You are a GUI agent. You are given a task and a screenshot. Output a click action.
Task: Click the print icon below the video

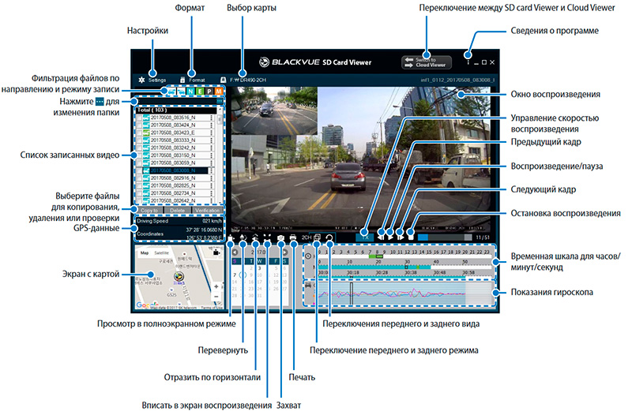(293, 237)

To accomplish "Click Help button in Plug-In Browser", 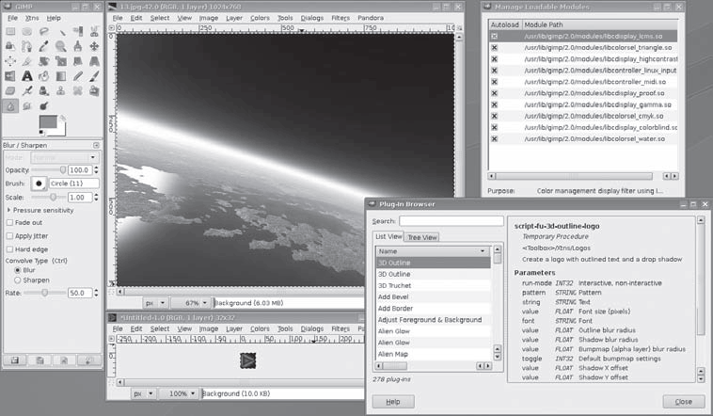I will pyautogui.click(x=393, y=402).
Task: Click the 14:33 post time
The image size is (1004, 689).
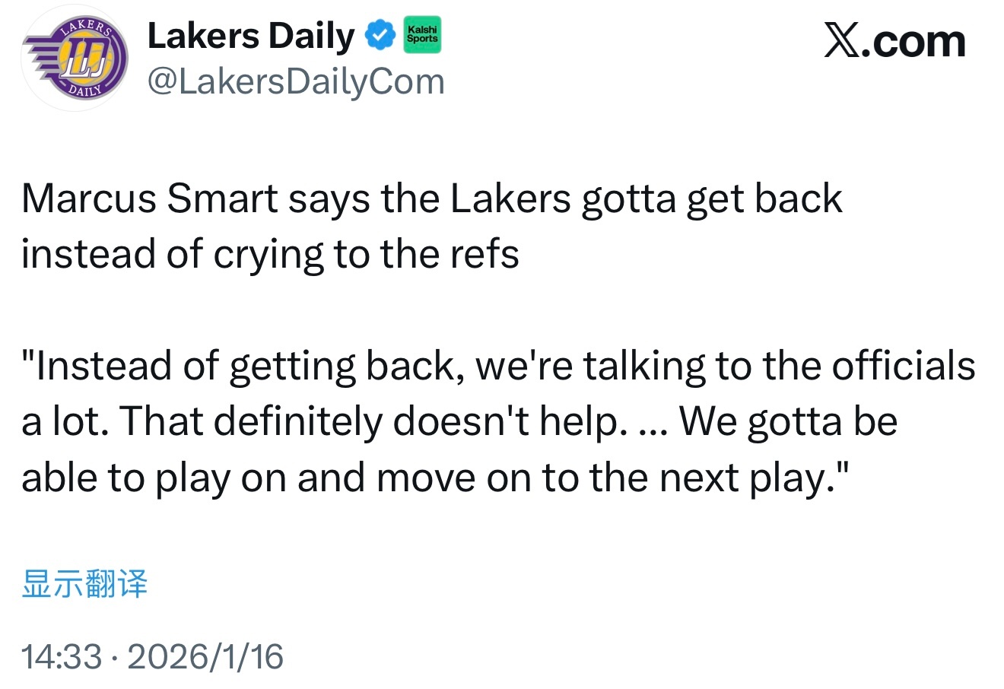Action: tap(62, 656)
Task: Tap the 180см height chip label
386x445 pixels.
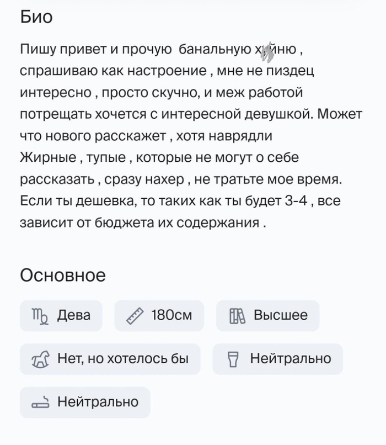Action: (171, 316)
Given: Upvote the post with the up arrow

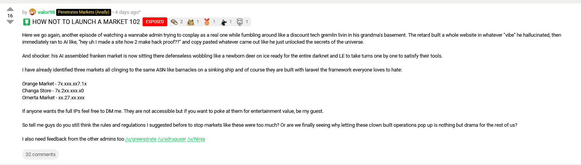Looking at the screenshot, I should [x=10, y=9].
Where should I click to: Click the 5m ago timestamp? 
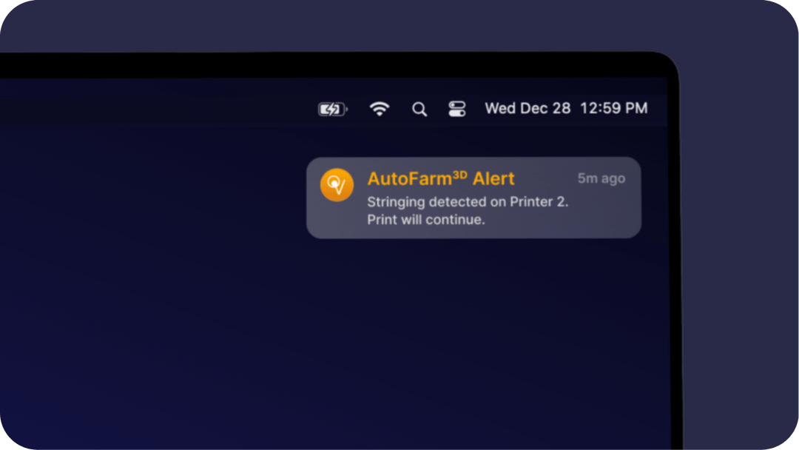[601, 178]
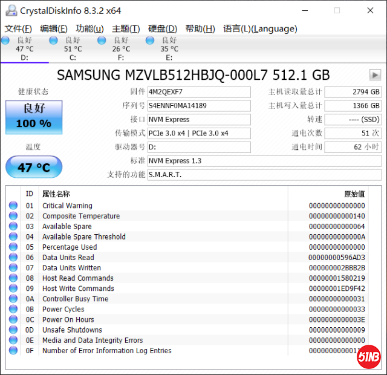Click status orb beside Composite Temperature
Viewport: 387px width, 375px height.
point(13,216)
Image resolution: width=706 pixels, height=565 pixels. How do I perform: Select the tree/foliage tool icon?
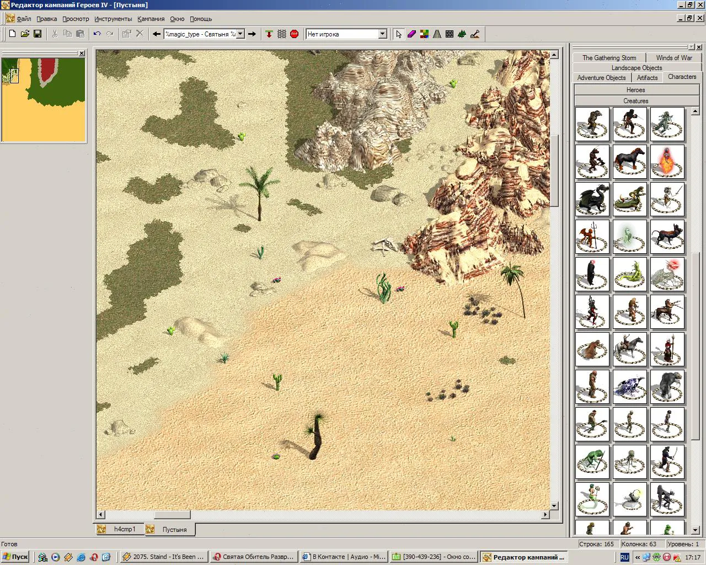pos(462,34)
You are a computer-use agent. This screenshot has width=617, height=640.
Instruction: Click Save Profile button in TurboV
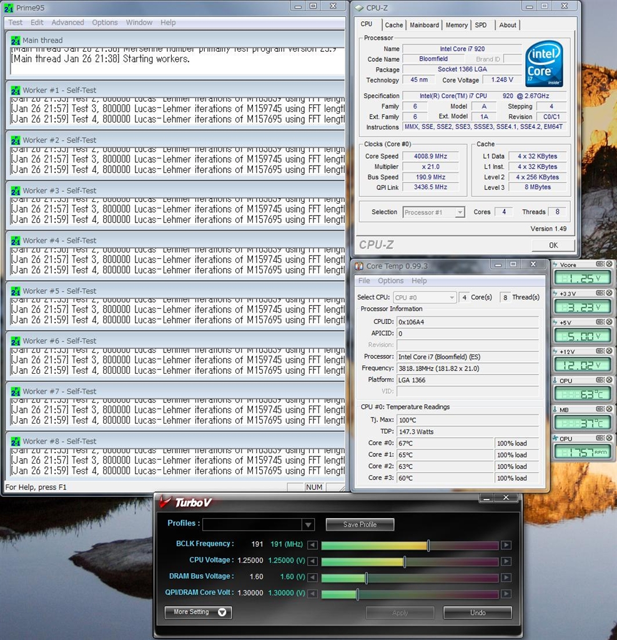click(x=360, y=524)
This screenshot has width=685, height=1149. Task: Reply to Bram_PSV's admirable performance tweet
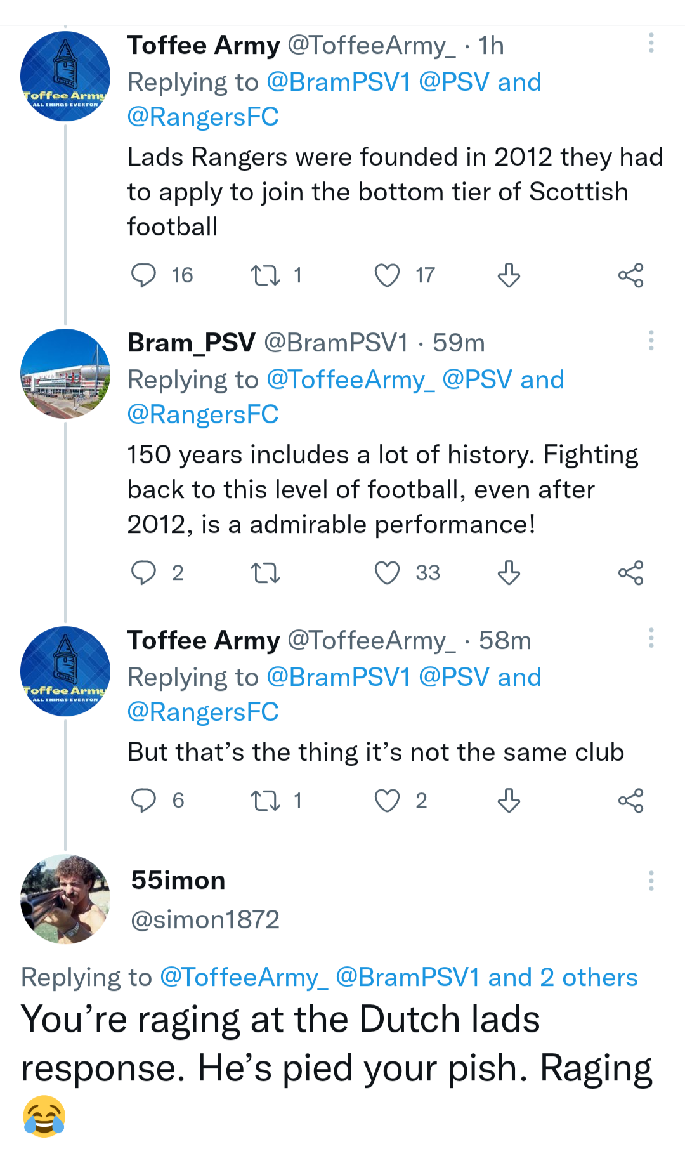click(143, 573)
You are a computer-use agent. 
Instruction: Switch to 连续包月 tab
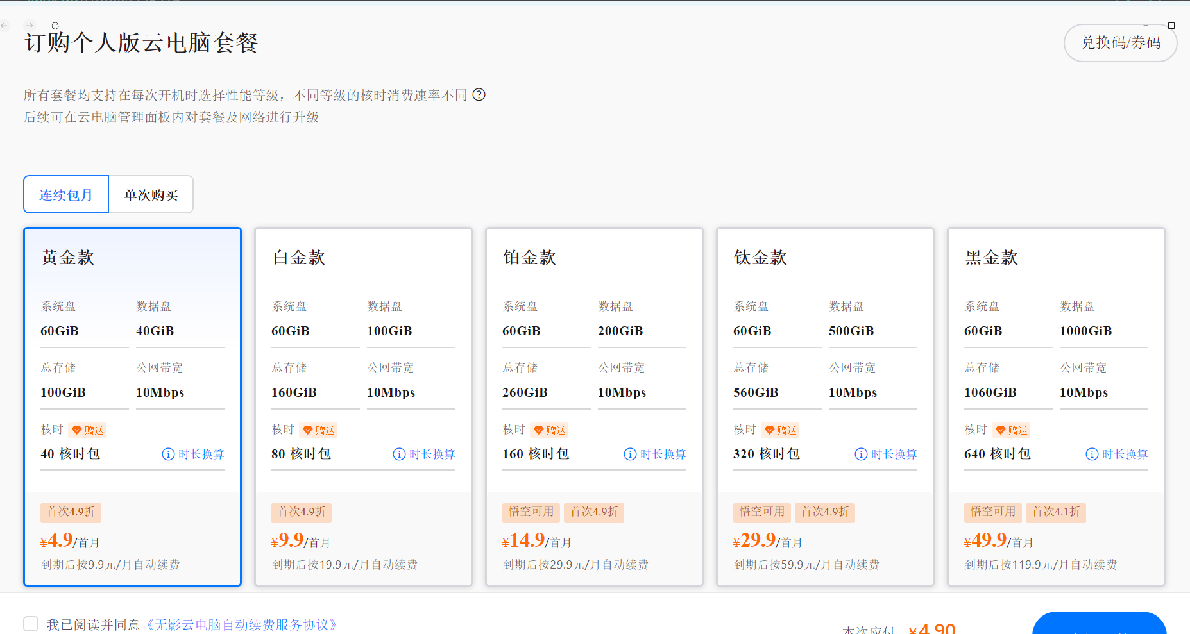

- - -

• _Problem_:
Transcribe word for word only the lines from the one with "Instruction: Click Save" through the end of the listing; every picture is to be omitted.

• _Result of this exercise_:
Instruction: Click Save Profile button in TurboV
click(x=360, y=524)
This screenshot has width=685, height=1149. Task: Reply to Bram_PSV's admirable performance tweet
click(143, 573)
You are a computer-use agent. 
Instruction: Switch to 连续包月 tab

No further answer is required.